▸ Prompt: Every line of the data below should be written out word for word.

————

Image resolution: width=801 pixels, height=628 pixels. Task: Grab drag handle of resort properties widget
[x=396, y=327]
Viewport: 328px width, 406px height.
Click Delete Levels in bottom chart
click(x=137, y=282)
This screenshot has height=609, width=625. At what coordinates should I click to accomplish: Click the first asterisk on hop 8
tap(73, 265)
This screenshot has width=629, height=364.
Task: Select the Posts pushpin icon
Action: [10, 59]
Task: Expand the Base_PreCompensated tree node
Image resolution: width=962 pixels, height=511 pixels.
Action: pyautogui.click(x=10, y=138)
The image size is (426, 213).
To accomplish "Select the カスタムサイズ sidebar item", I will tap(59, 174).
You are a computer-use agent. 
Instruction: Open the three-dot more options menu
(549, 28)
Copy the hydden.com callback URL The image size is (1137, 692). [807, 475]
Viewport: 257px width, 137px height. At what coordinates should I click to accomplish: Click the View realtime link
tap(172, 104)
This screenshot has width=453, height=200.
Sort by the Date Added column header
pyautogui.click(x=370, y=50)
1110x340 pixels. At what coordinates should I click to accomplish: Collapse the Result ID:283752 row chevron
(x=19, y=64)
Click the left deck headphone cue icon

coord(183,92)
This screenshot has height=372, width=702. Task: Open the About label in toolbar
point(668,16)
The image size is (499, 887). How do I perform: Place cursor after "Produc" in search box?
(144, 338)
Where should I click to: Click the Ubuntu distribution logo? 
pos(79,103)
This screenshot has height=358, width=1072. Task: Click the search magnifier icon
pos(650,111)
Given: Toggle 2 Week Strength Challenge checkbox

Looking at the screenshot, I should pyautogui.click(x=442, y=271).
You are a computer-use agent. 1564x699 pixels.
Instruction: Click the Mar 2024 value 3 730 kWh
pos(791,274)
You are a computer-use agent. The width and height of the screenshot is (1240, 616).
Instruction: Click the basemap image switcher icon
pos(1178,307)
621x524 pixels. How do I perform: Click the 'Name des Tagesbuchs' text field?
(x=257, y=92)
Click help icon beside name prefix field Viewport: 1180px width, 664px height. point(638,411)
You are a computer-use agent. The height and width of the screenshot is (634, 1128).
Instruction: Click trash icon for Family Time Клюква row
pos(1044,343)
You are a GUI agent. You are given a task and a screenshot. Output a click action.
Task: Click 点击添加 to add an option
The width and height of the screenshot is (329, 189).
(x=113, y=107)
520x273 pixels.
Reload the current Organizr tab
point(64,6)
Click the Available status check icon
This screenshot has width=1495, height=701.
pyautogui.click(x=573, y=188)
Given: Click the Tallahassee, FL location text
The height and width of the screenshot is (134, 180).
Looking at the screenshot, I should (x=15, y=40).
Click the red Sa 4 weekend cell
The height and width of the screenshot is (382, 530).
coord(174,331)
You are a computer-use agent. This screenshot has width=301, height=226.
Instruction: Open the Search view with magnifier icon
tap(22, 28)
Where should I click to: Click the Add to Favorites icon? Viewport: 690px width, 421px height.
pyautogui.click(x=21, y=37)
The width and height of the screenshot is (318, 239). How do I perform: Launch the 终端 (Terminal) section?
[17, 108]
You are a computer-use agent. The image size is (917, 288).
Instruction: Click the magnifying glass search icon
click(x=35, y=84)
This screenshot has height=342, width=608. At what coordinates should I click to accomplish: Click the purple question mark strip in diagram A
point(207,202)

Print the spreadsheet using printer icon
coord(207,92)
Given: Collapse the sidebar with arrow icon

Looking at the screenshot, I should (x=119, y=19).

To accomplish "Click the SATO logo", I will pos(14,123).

————

▸ Solution to the exercise:
Image resolution: width=801 pixels, height=628 pixels. Task: Grab drag handle of resort properties widget
[x=396, y=327]
Viewport: 328px width, 406px height.
Click Delete Levels in bottom chart
click(x=137, y=282)
This screenshot has height=609, width=625. At what coordinates should I click to accomplish: Click the first asterisk on hop 8
tap(73, 265)
This screenshot has width=629, height=364.
Task: Select the Posts pushpin icon
Action: [10, 59]
Task: Expand the Base_PreCompensated tree node
Image resolution: width=962 pixels, height=511 pixels.
Action: pyautogui.click(x=10, y=138)
The image size is (426, 213).
To accomplish "Select the カスタムサイズ sidebar item", I will tap(59, 174).
You are a computer-use agent. 
Instruction: Open the three-dot more options menu
(549, 28)
Copy the hydden.com callback URL The image size is (1137, 692). [807, 475]
Viewport: 257px width, 137px height. At what coordinates should I click to accomplish: Click the View realtime link
tap(172, 104)
This screenshot has width=453, height=200.
Sort by the Date Added column header
pyautogui.click(x=370, y=50)
1110x340 pixels. At what coordinates should I click to accomplish: Collapse the Result ID:283752 row chevron
(x=19, y=64)
Click the left deck headphone cue icon

coord(183,92)
This screenshot has height=372, width=702. Task: Open the About label in toolbar
point(668,16)
The image size is (499, 887). How do I perform: Place cursor after "Produc" in search box?
(144, 338)
Where should I click to: Click the Ubuntu distribution logo? 
pos(79,103)
This screenshot has height=358, width=1072. Task: Click the search magnifier icon
pos(650,111)
Given: Toggle 2 Week Strength Challenge checkbox

Looking at the screenshot, I should pyautogui.click(x=442, y=271).
You are a computer-use agent. 1564x699 pixels.
Instruction: Click the Mar 2024 value 3 730 kWh
pos(791,274)
You are a computer-use agent. The width and height of the screenshot is (1240, 616).
Instruction: Click the basemap image switcher icon
pos(1178,307)
621x524 pixels. How do I perform: Click the 'Name des Tagesbuchs' text field?
(x=257, y=92)
Click help icon beside name prefix field Viewport: 1180px width, 664px height. point(638,411)
You are a computer-use agent. The height and width of the screenshot is (634, 1128).
Instruction: Click trash icon for Family Time Клюква row
pos(1044,343)
You are a GUI agent. You are given a task and a screenshot. Output a click action.
Task: Click 点击添加 to add an option
The width and height of the screenshot is (329, 189).
(x=113, y=107)
520x273 pixels.
Reload the current Organizr tab
point(64,6)
Click the Available status check icon
This screenshot has width=1495, height=701.
pyautogui.click(x=573, y=188)
Given: Click the Tallahassee, FL location text
The height and width of the screenshot is (134, 180).
Looking at the screenshot, I should (x=15, y=40).
Click the red Sa 4 weekend cell
The height and width of the screenshot is (382, 530).
coord(174,331)
You are a computer-use agent. This screenshot has width=301, height=226.
Instruction: Open the Search view with magnifier icon
tap(22, 28)
Where should I click to: Click the Add to Favorites icon? Viewport: 690px width, 421px height.
pyautogui.click(x=21, y=37)
The width and height of the screenshot is (318, 239). How do I perform: Launch the 终端 (Terminal) section?
[17, 108]
You are a computer-use agent. The image size is (917, 288).
Instruction: Click the magnifying glass search icon
click(x=35, y=84)
This screenshot has height=342, width=608. At what coordinates should I click to accomplish: Click the purple question mark strip in diagram A
point(207,202)

Print the spreadsheet using printer icon
coord(207,92)
Given: Collapse the sidebar with arrow icon

Looking at the screenshot, I should (x=119, y=19).

To accomplish "Click the SATO logo", I will pos(14,123).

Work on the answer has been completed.